I like your last sentence.

There is another side here too: companies often overestimate their ability to
manage acquisitions. A price floor means that those more likely to be poor
integrations will be filtered out.

------
notahacker
I seriously can't see any upside to the acquirer. I don't believe "corp dev"
teams' mission is to acquire "deal flow" by having _failing_ startups pitch
them as a source of million dollar engineers. Even if it was, I don't think
there are any failing startups too ignorant to talk to Facebook and Dropbox
without being incentivised by a marketing gimmick. Acquihires are not a
seller's market. Other potential acquisitions that consider themselves to have
a potentially viable business model, defensible IP or some strategic value
aren't going to be in the least bit interested in being acquired by you just
because you have a "minimum price", but they _might negotiate a lot harder
when you do bid for them_ because "1.5x the minimum" just doesn't sound as
attractive as 15 million dollars.
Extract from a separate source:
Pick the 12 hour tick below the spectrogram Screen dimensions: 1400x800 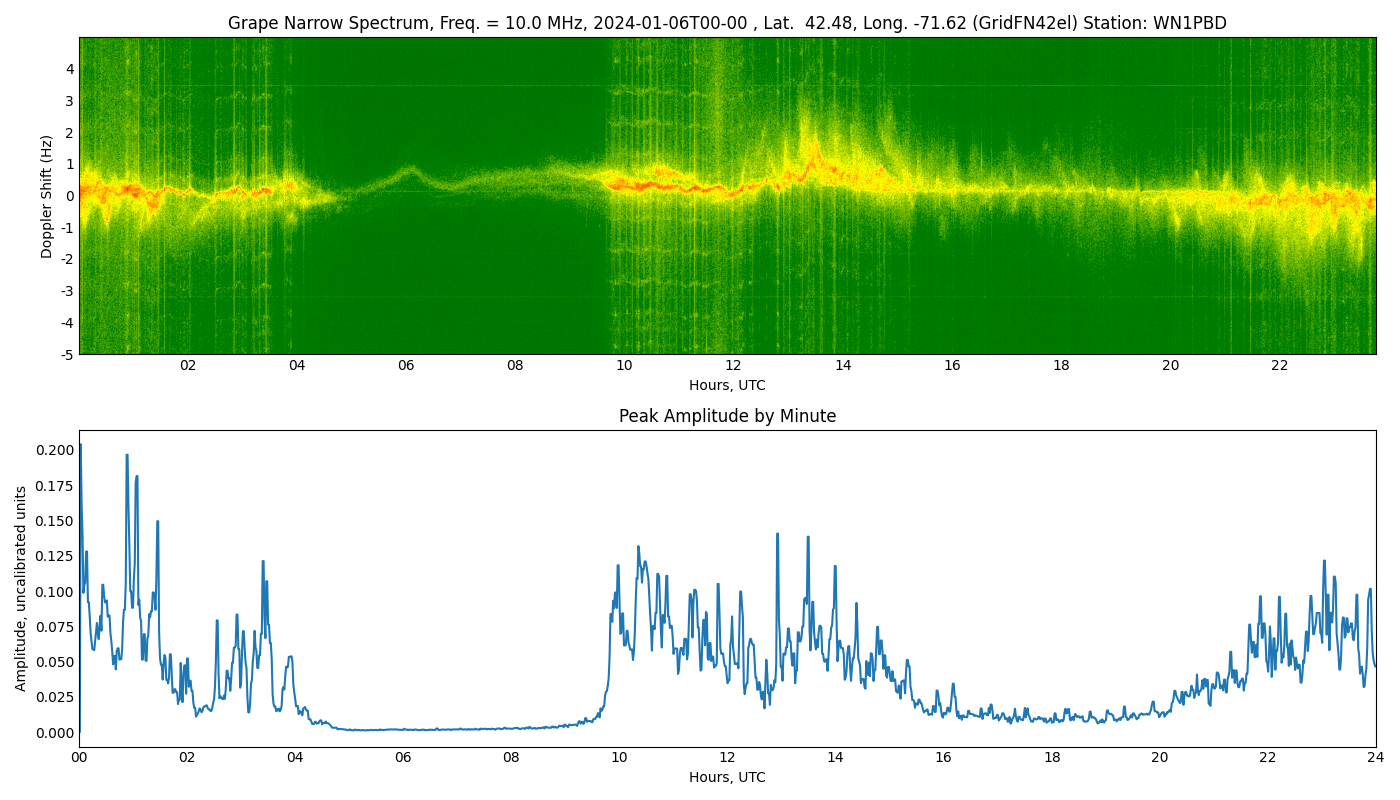[x=733, y=365]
And the VCs, who know that some of their
portfolio's founders will cash out at $1million-per-engineer and some will
earn nothing due to liquidation preferences, will just think you don't
understand.

The only behaviours I can see it encouraging are perverse ones, like failing
companies that have had enough introductory meetings to anticipate an aqui-
hire offer hiring a couple of extra engineers to bump the minimum sale price.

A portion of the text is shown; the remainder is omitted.